OFWAT has presided over degradation of water and sewage services, but the government expects it to curb bonuses. There isn’t much chance of that as OFWAT is conflicted. Two-thirds of England’s biggest water companies employ key executives who had previously worked at OFWAT. The Environment, Food and Rural Affairs Committee is concerned that OFWAT cannot exercise its full range of powers in case that affects the stability of the sector and water companies refuse to invest i.e. OFWAT is being held to ransom by water companies.

The problems of the water industry can’t be effectively addressed within private ownership or a shareholder–centric model of corporate governance. Here are some alternatives.

  1. The government needs to enforce the full environmental duties on water companies. This will reduce their profitability and quite likely make them financially bankrupt. This would be an opportunity for the state to reacquire them at a knockdown price. They should be run as arm’s length not-for-profit organisations with professional management
  • The government could also adopt a private equity model i.e. the cost of purchase could be loaded on to the entities, similar to private equity acquisition of Asda and Morrisons.

The profits and dividends currently siphoned off by shareholders would go into investment in infrastructure. Additional investment can be funded by borrowing.

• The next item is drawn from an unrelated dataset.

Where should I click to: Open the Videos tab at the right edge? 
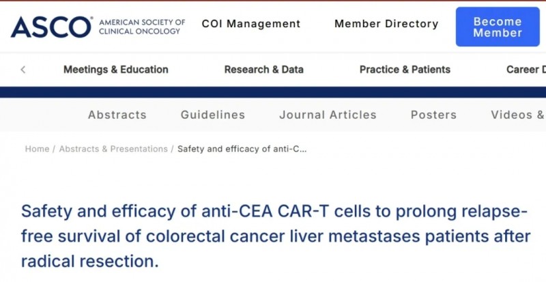coord(517,115)
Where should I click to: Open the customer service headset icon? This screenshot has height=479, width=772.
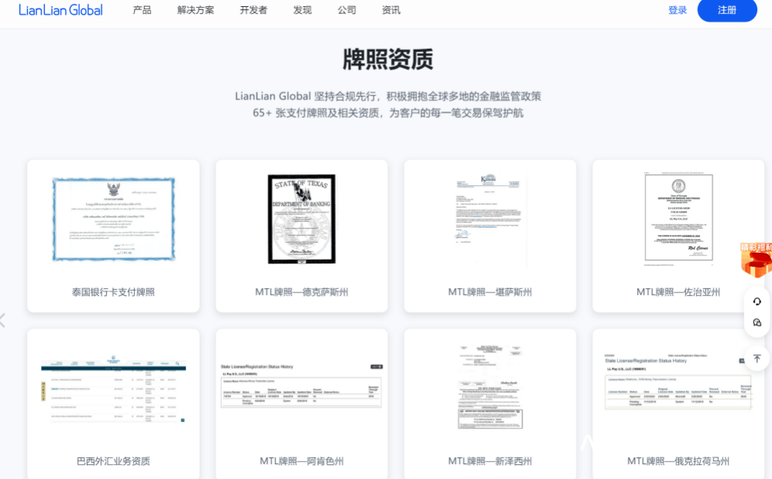(756, 302)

  • Whether in public or private ownership, at least 50% of the board members must be directly elected by employees and customers to ensure that diverse voices are heard at the board level.
  • Executive remuneration contracts of water company directors should be publicly available so that everyone knows what they are getting. The sanitised snippets in annual company accounts are often economical with information and rarely mention that chauffeur driven cars, private school and medical fees are part of executive pay packages.
  • Employees and customers must be empowered to vote on executive pay, with 51% approval carrying the day. Thus, directors exploiting customers and employees; dumping sewage, neglecting flood defences, dodging taxes and not plugging leaks will experience difficulty in securing high pay. Democracy and people power will act as a pressure point, keeping directors on the straight and narrow path of good practices.
  • If bonuses are to be paid for extraordinary performance, they ought to be paid after extraordinary scrutiny. So, approval of 90% of stakeholders would be required.

The above is not a panacea but will go some way toward increasing investment, improving the environment and empowering people to end abuses in the water industry.